I need suggestion on a decent NVIDIA graphics card for learning CUDA programming.
I wont be playing graphics intense games on my PC. I am a casual gamer and already have a PS3 console.
 
in general it seems to be pretty good.
a few pointers though:
1) SSD caching is a nice addition to a drive, but not nearly as nice as running a real SSD. Be sure to break down the cost of that SSD as you can use ANY ssd (or portion of an SSD up to 60GB) for HDD caching. Your money would probably be better spent getting a simpler-but-still-awesome motherboard, and a seperate large SSD that is big enough for OS, programs, and commonly used documents. It is still nice to get a big HDD for backups and large files though, so I would not take it off the list.

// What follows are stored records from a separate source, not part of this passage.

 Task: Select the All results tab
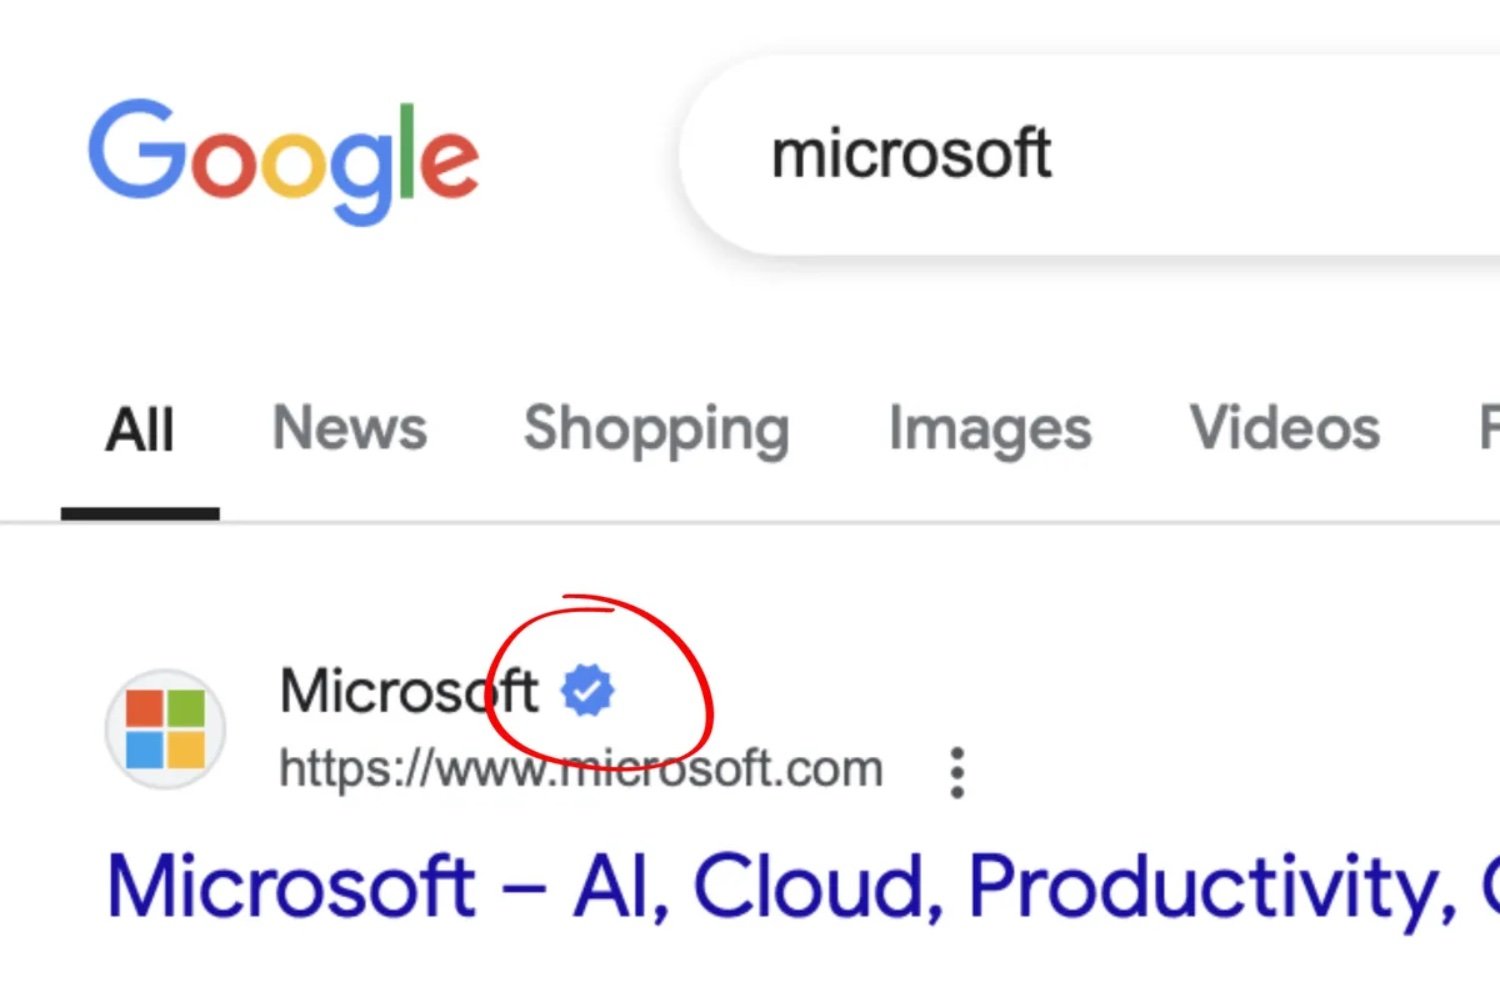tap(140, 430)
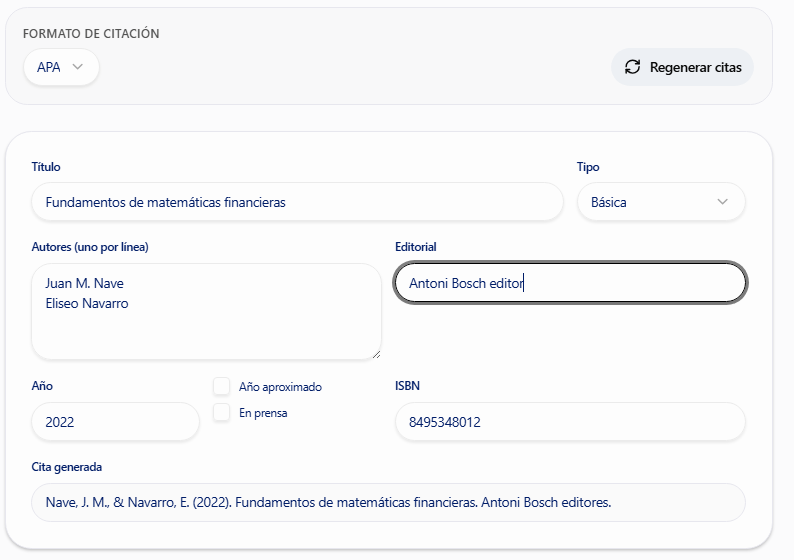Click the 'Editorial' field label
Viewport: 794px width, 560px height.
click(416, 247)
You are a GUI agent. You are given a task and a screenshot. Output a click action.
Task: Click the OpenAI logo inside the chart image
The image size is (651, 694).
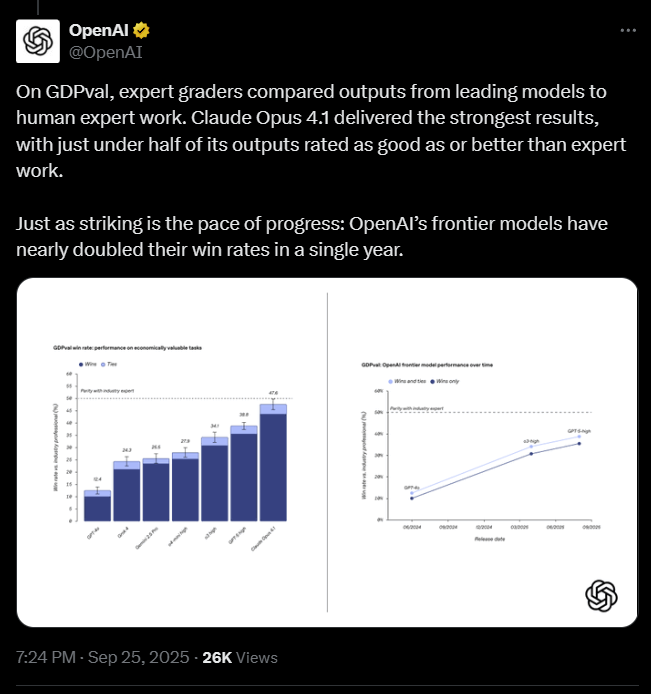[600, 596]
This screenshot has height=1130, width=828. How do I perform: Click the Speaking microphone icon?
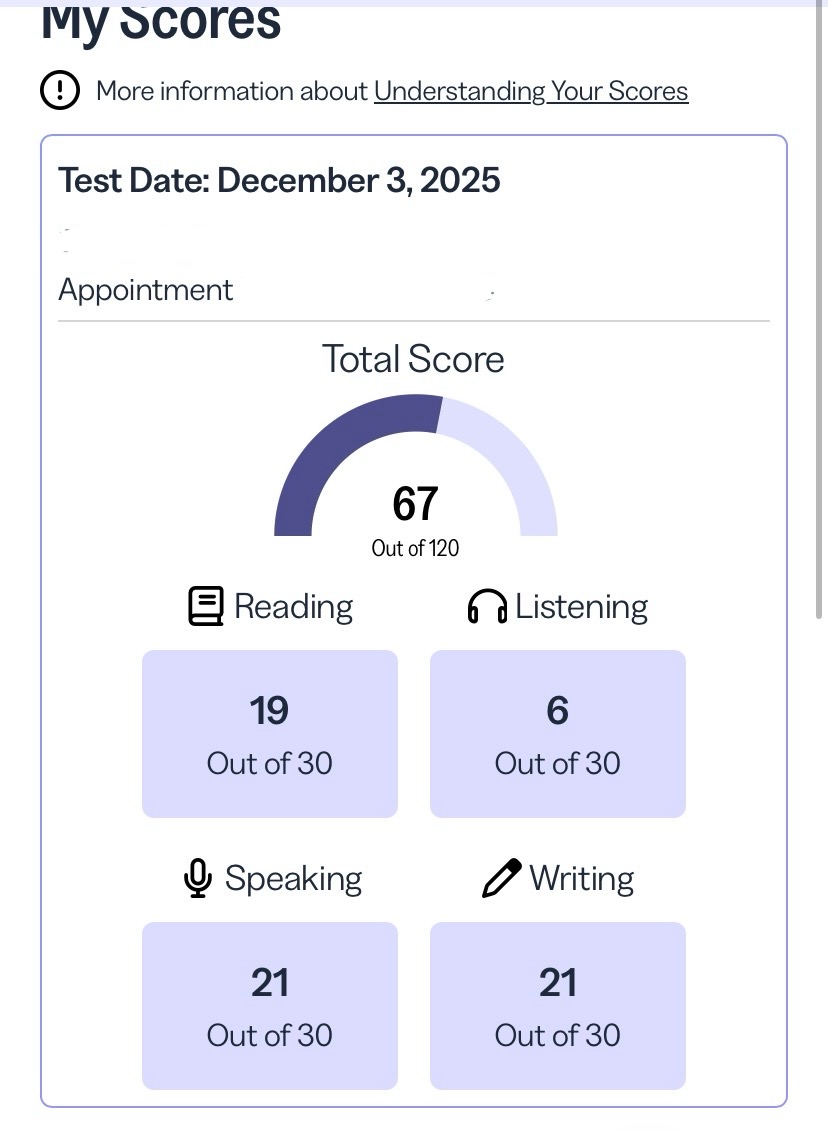[x=197, y=878]

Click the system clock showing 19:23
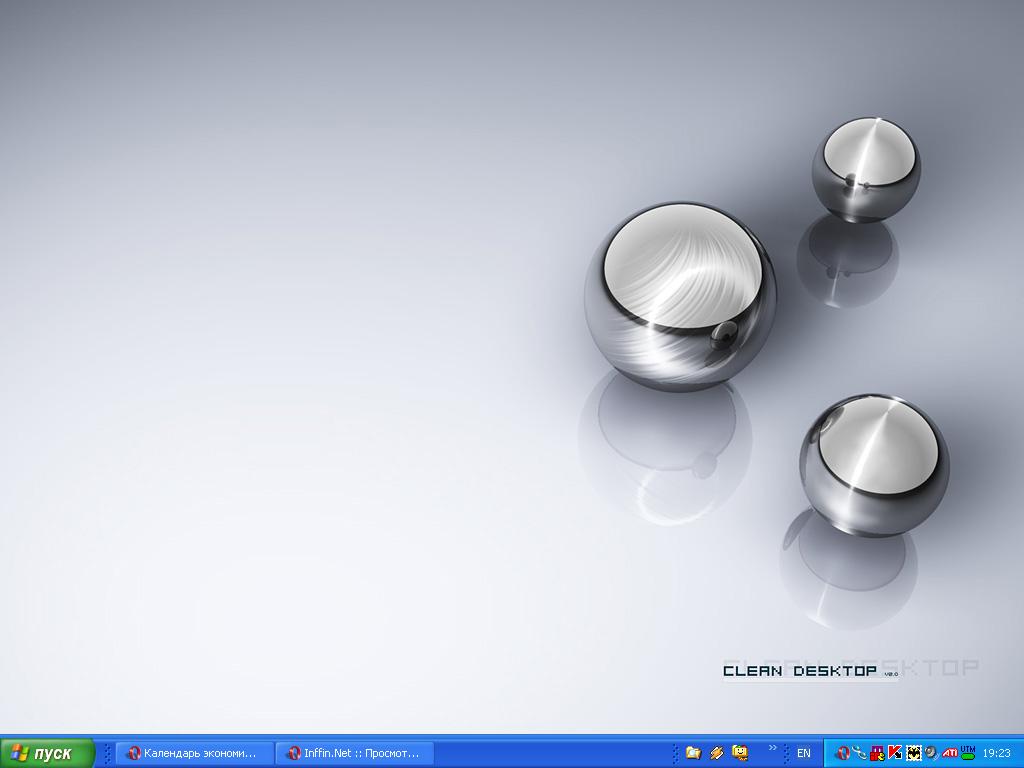point(997,753)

Also, SSD caching works with any HDD, you do not need a specific HDD or feature of a HDD to get it to work as all of the heavy lifting is done by the motherboard chipset.

450W should be enough to get you going, but you will probably want to upgrade sooner rather than later, and definately by the time you upgrade the GPU

CUDA programming is (sadly) dead. Everything is moving to openCL, even nVidia is moving that direction, though the move was too late to really implement it this go around on architecture. CUDA is still useful if you are using or writing for old/current software, but all of the big names are transitioning over for their next updates.